The working draft of the W3C Web authentication specification derived from FIDO 2.0 platform specifications, which have officially been published, and are an important step towards making “unphishable” privacy-preserving authentication available on the Web and reducing reliance on passwords.

FIDO 2.0 is an initiative of the FIDO Alliance, whose mission is to change the nature of online authentication by developing technical specifications that define an open, scalable, interoperable set of mechanisms that reduce the reliance on passwords to authenticate users.

The W3C specification defines the FIDO-based API that enables Web pages to access “WebAuthn” compliant strong cryptographic credentials through browser script. Conceptually, one or more credentials are stored on an authenticator, and each credential is scoped to a single “relying party.”

Authenticators are responsible for ensuring that no operation is performed without the user’s consent. The user agent mediates access to credentials in order to preserve user privacy. Authenticators use attestation to provide cryptographic proof of their properties to the relying party. This specification also describes a functional model of a “WebAuthn” compliant authenticator, including its signature and attestation functionality.

Feedback and comments on the specification are welcomed by W3C. Microsoft is actively using the Web authentication specification for Windows Hello.
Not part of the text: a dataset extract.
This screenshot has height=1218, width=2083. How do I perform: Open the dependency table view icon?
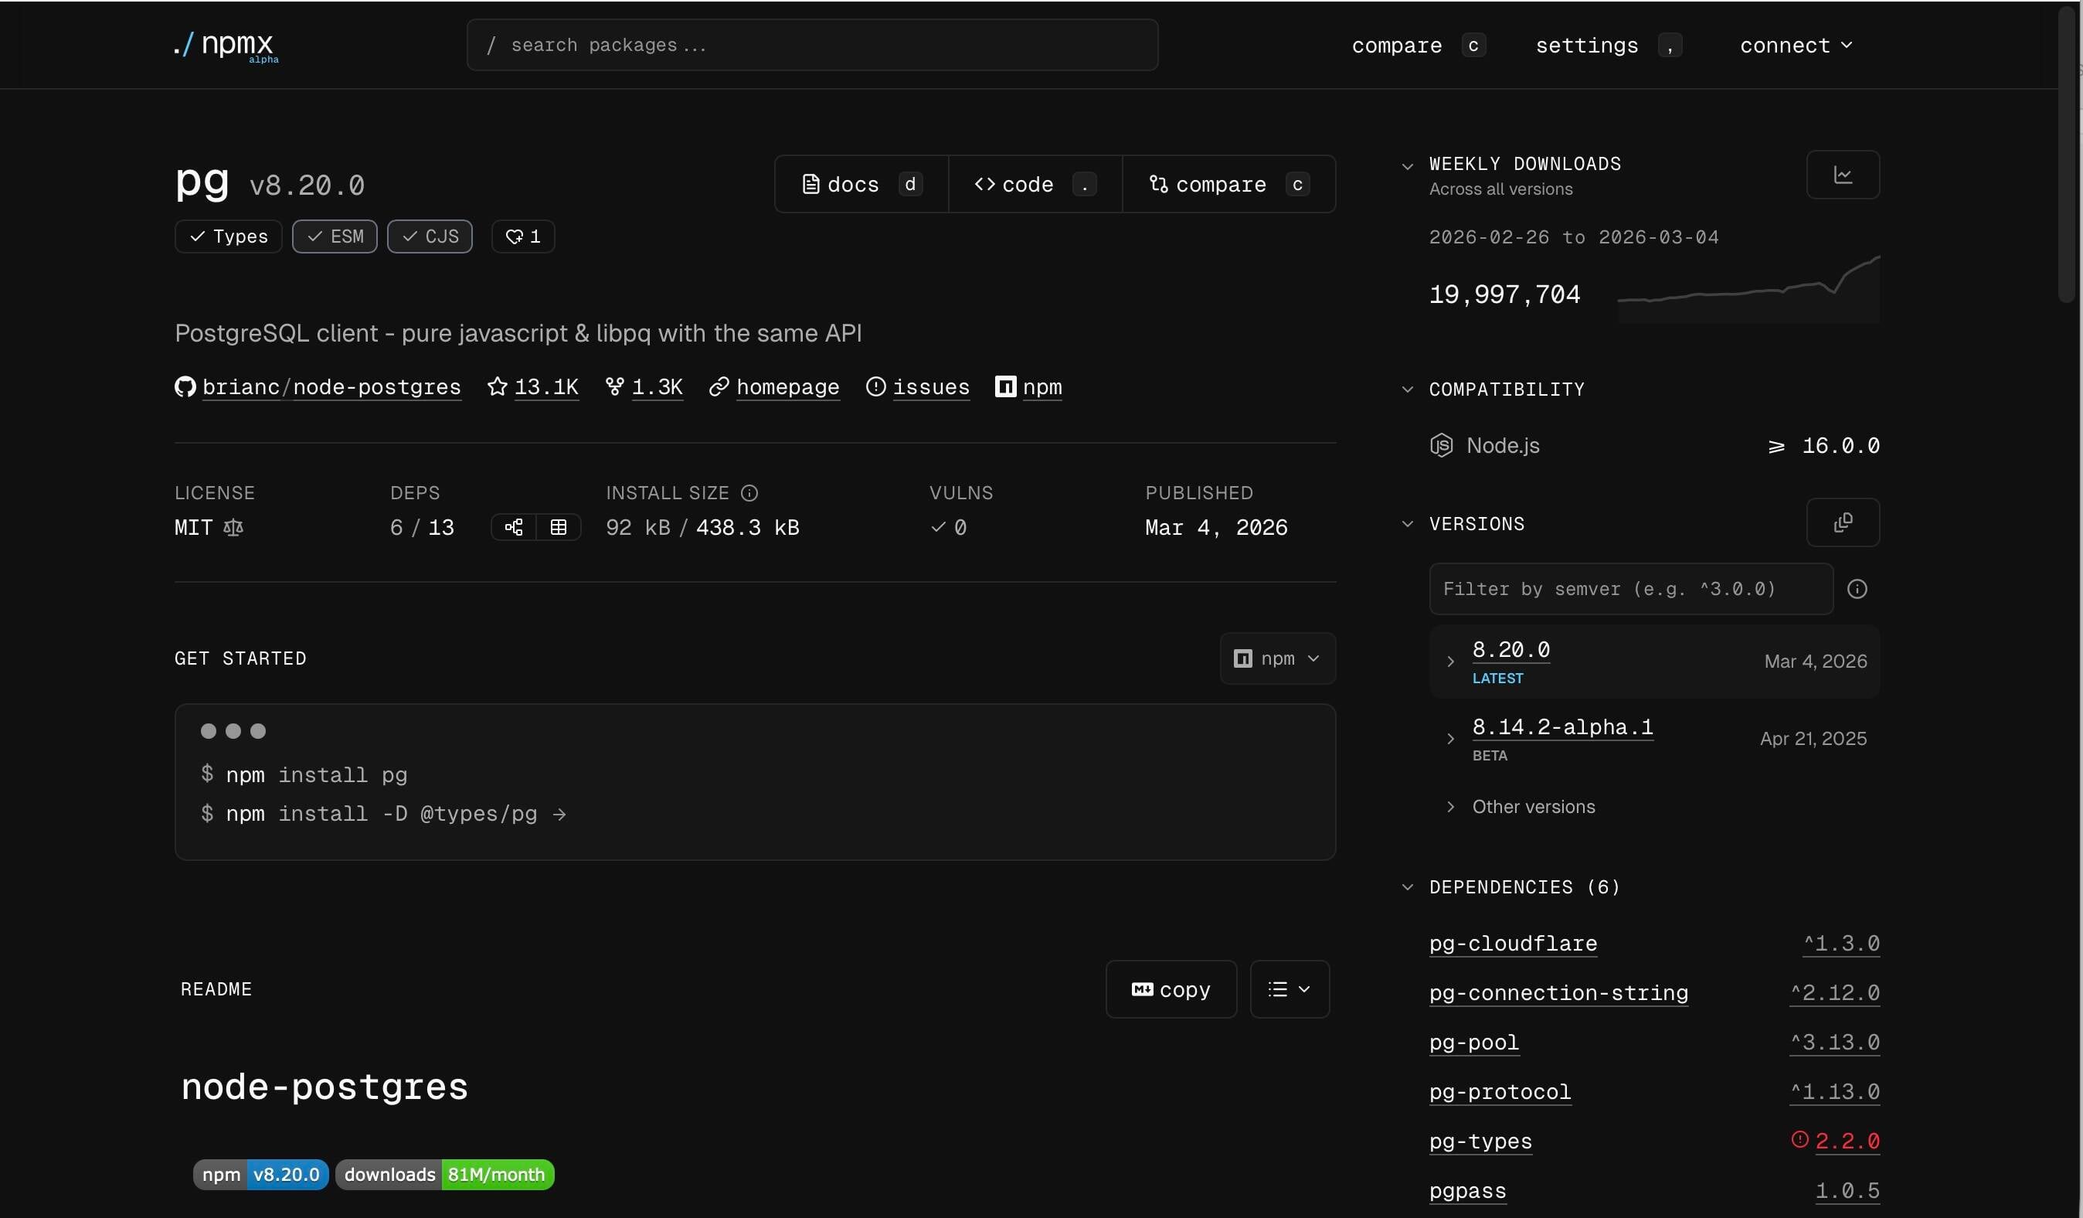point(559,528)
The Web Authentication API in Microsoft Edge, the company’s Web browser developed for the Windows 10 operating system, enables Web applications to use Windows Hello biometrics for user authentication, so that users can avoid all the hassles and risks of password management, including password guessing, phishing, and keylogging attacks.

The Web Authentication specification defines two authentication scenarios: password-less and two-factor. In the password-less case, the user does not need to log into a Web page using a username or password – they can login solely using Windows Hello. In the two-factor case, the user logs in normally using a username and password, but Windows Hello is used as a second factor check to make the overall authentication stronger.

Using Web Authentication combined with Windows Hello, a Web server sends down a plain text challenge to the browser. Once Microsoft Edge is able to verify the user through Windows Hello, the system will sign the challenge with a private key previously provisioned for this user and send the signature back to the server. If the server can validate the signature using the public key it has for that user and verify the challenge is correct, it can authenticate the user securely. With asymmetric cryptography such as this, the public key is meaningless on its own and the private key is never shared. Furthermore, the private key can never be moved from modern systems with trusted platform module (TPM)-enabled hardware.

The current Microsoft Edge implementation is based on an earlier draft of the Web Authentication specification and is likely to change in the future.